# Muda Piranha



## Jimmywhispers (Jul 18, 2011)

So I have the opportunity to purchase a muda piranha. I was wondering what people thought of these guys... I know they are on the slower/smaller size for piranha growth. Does anyone on here have one? Pictures? and age of fish? 
Thanks guys


----------



## Guest (Nov 8, 2011)

Muda is a name used for several different species. It would be best if you posted a clear side picture of this fish in the Piranha Species ID section.


----------



## Jimmywhispers (Jul 18, 2011)

I sent a message to the seller and hope to receive a picture of the fish. My best guess is that it is Serrasalmus Serrulatus, similar to the ones AEaquatics sell.


----------



## memento (Jun 3, 2009)

Muda is the common name for S.serrulatus. Getting more available in the hobby and certainly a very nice species !


----------



## Jimmywhispers (Jul 18, 2011)

Do you know of anyone that has a larger one, pictures possibly. Would like to see what the end result of years of care will lead to.

**The exercise**
Return the part of the piranha thread starting at "I sent a message" and ending at "ones AEaquatics sell.", word for word. The lines that come next have nothing to do with the piranha thread.

**Supplied material**
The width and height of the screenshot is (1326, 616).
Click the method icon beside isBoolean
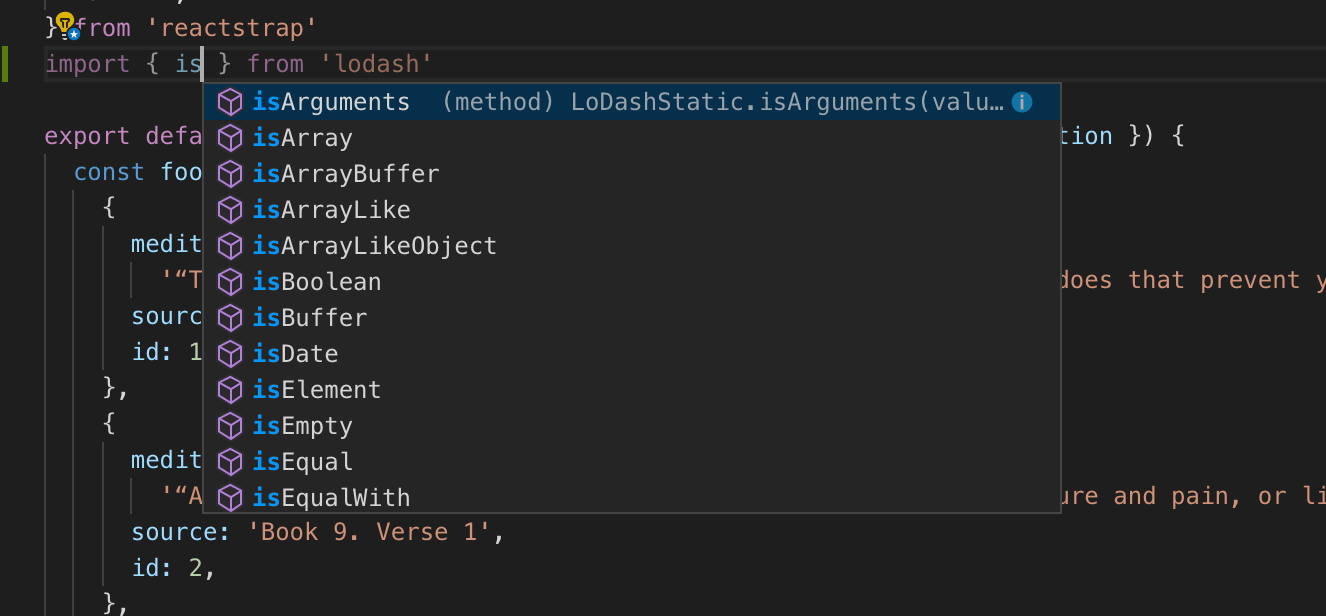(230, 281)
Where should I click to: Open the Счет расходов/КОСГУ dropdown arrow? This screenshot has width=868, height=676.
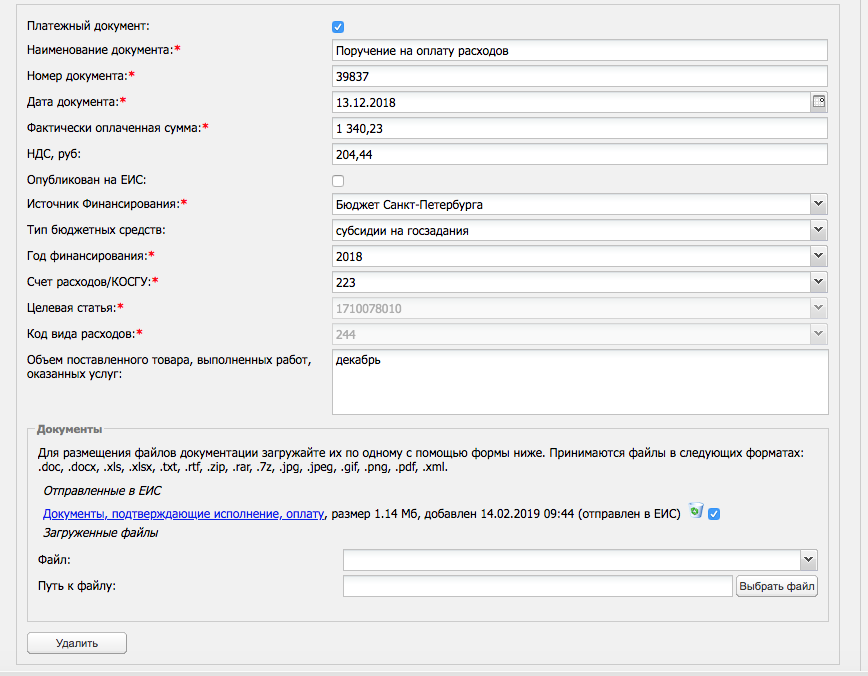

* * *

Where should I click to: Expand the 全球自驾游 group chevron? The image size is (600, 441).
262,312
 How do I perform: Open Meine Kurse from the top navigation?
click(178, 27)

**Reply**
I sent a message to the seller and hope to receive a picture of the fish. My best guess is that it is Serrasalmus Serrulatus, similar to the ones AEaquatics sell.